» What you are asked to do
Return each line of the data below exactly as it appears, with no changes.

Dataset entries:

⁂

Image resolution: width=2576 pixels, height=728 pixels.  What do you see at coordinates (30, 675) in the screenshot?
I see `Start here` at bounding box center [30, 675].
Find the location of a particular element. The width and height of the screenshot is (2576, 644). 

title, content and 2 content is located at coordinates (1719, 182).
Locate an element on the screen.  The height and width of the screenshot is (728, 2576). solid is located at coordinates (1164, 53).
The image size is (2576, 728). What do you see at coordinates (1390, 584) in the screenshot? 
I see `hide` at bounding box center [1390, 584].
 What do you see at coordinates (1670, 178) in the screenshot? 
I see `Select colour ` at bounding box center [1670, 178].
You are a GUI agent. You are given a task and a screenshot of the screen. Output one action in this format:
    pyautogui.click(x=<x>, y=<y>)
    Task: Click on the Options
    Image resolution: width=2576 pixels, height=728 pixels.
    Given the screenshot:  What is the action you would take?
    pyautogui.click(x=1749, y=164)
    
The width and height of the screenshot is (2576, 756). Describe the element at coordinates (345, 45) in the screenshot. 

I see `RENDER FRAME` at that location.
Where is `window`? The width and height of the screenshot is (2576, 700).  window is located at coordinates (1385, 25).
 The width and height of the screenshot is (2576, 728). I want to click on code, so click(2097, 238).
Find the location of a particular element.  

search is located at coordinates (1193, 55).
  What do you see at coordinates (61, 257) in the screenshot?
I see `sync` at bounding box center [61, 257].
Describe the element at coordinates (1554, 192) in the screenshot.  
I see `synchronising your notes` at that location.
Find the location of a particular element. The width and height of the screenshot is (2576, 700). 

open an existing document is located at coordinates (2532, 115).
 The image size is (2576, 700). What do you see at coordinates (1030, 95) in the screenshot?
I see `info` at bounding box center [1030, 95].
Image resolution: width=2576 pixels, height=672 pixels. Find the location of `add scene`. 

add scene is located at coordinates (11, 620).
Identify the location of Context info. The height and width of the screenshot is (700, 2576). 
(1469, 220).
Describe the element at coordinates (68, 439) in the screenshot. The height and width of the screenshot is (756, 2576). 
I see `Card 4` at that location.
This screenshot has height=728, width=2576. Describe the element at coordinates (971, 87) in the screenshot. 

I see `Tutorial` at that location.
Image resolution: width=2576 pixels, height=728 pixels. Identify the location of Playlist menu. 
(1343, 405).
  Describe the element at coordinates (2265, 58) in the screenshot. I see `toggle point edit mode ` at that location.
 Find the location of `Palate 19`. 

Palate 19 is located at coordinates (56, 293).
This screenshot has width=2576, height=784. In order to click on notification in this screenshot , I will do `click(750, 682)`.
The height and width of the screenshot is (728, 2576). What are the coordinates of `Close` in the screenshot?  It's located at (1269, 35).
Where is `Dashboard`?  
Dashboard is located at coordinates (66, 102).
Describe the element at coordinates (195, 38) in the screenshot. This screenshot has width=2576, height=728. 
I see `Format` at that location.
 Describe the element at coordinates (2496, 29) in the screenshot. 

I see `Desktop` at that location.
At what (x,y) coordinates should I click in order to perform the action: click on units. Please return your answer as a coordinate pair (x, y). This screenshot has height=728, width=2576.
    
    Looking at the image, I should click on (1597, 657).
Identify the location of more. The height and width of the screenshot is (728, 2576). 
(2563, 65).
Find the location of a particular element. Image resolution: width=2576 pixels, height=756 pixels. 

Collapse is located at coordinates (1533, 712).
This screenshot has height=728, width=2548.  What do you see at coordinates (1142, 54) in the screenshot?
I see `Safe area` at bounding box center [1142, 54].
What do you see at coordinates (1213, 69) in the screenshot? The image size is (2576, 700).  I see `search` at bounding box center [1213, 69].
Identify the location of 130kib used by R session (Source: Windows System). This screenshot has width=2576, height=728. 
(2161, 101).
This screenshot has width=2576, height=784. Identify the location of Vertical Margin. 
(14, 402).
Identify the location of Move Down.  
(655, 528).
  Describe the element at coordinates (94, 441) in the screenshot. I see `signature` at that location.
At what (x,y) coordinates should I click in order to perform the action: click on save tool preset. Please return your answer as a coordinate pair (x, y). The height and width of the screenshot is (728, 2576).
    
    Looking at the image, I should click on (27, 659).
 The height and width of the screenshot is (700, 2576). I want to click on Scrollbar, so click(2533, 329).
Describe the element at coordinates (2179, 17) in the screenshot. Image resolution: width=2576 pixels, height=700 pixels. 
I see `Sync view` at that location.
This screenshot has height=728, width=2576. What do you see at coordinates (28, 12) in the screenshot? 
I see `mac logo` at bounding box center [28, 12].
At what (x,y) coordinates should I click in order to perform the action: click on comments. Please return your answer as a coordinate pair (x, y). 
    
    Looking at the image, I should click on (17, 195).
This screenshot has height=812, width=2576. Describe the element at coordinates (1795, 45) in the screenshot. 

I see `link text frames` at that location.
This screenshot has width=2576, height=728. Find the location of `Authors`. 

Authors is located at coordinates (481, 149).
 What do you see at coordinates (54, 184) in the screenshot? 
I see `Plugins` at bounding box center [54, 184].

⁂

» Finished task
Image resolution: width=2576 pixels, height=728 pixels.  What do you see at coordinates (30, 675) in the screenshot?
I see `Start here` at bounding box center [30, 675].
Find the location of a particular element. The width and height of the screenshot is (2576, 644). 

title, content and 2 content is located at coordinates (1719, 182).
Locate an element on the screen.  The height and width of the screenshot is (728, 2576). solid is located at coordinates (1164, 53).
The image size is (2576, 728). What do you see at coordinates (1390, 584) in the screenshot? 
I see `hide` at bounding box center [1390, 584].
 What do you see at coordinates (1670, 178) in the screenshot? 
I see `Select colour ` at bounding box center [1670, 178].
You are a GUI agent. You are given a task and a screenshot of the screen. Output one action in this format:
    pyautogui.click(x=<x>, y=<y>)
    Task: Click on the Options
    Image resolution: width=2576 pixels, height=728 pixels.
    Given the screenshot:  What is the action you would take?
    pyautogui.click(x=1749, y=164)
    
The width and height of the screenshot is (2576, 756). Describe the element at coordinates (345, 45) in the screenshot. 

I see `RENDER FRAME` at that location.
Where is `window`? The width and height of the screenshot is (2576, 700).  window is located at coordinates (1385, 25).
 The width and height of the screenshot is (2576, 728). I want to click on code, so click(2097, 238).
Find the location of a particular element.  

search is located at coordinates (1193, 55).
  What do you see at coordinates (61, 257) in the screenshot?
I see `sync` at bounding box center [61, 257].
Describe the element at coordinates (1554, 192) in the screenshot.  
I see `synchronising your notes` at that location.
Find the location of a particular element. The width and height of the screenshot is (2576, 700). 

open an existing document is located at coordinates (2532, 115).
 The image size is (2576, 700). What do you see at coordinates (1030, 95) in the screenshot?
I see `info` at bounding box center [1030, 95].
Image resolution: width=2576 pixels, height=672 pixels. Find the location of `add scene`. 

add scene is located at coordinates (11, 620).
Identify the location of Context info. The height and width of the screenshot is (700, 2576). 
(1469, 220).
Describe the element at coordinates (68, 439) in the screenshot. The height and width of the screenshot is (756, 2576). 
I see `Card 4` at that location.
This screenshot has height=728, width=2576. Describe the element at coordinates (971, 87) in the screenshot. 

I see `Tutorial` at that location.
Image resolution: width=2576 pixels, height=728 pixels. Identify the location of Playlist menu. 
(1343, 405).
  Describe the element at coordinates (2265, 58) in the screenshot. I see `toggle point edit mode ` at that location.
 Find the location of `Palate 19`. 

Palate 19 is located at coordinates (56, 293).
This screenshot has width=2576, height=784. In order to click on notification in this screenshot , I will do `click(750, 682)`.
The height and width of the screenshot is (728, 2576). What are the coordinates of `Close` in the screenshot?  It's located at (1269, 35).
Where is `Dashboard`?  
Dashboard is located at coordinates (66, 102).
Describe the element at coordinates (195, 38) in the screenshot. This screenshot has width=2576, height=728. 
I see `Format` at that location.
 Describe the element at coordinates (2496, 29) in the screenshot. 

I see `Desktop` at that location.
At what (x,y) coordinates should I click in order to perform the action: click on units. Please return your answer as a coordinate pair (x, y). This screenshot has height=728, width=2576.
    
    Looking at the image, I should click on (1597, 657).
Identify the location of more. The height and width of the screenshot is (728, 2576). 
(2563, 65).
Find the location of a particular element. Image resolution: width=2576 pixels, height=756 pixels. 

Collapse is located at coordinates (1533, 712).
This screenshot has height=728, width=2548.  What do you see at coordinates (1142, 54) in the screenshot?
I see `Safe area` at bounding box center [1142, 54].
What do you see at coordinates (1213, 69) in the screenshot? The image size is (2576, 700).  I see `search` at bounding box center [1213, 69].
Identify the location of 130kib used by R session (Source: Windows System). This screenshot has width=2576, height=728. 
(2161, 101).
This screenshot has width=2576, height=784. Identify the location of Vertical Margin. 
(14, 402).
Identify the location of Move Down.  
(655, 528).
  Describe the element at coordinates (94, 441) in the screenshot. I see `signature` at that location.
At what (x,y) coordinates should I click in order to perform the action: click on save tool preset. Please return your answer as a coordinate pair (x, y). The height and width of the screenshot is (728, 2576).
    
    Looking at the image, I should click on (27, 659).
 The height and width of the screenshot is (700, 2576). I want to click on Scrollbar, so click(2533, 329).
Describe the element at coordinates (2179, 17) in the screenshot. Image resolution: width=2576 pixels, height=700 pixels. 
I see `Sync view` at that location.
This screenshot has height=728, width=2576. What do you see at coordinates (28, 12) in the screenshot? 
I see `mac logo` at bounding box center [28, 12].
At what (x,y) coordinates should I click in order to perform the action: click on comments. Please return your answer as a coordinate pair (x, y). 
    
    Looking at the image, I should click on (17, 195).
This screenshot has height=812, width=2576. Describe the element at coordinates (1795, 45) in the screenshot. 

I see `link text frames` at that location.
This screenshot has width=2576, height=728. Find the location of `Authors`. 

Authors is located at coordinates (481, 149).
 What do you see at coordinates (54, 184) in the screenshot? 
I see `Plugins` at bounding box center [54, 184].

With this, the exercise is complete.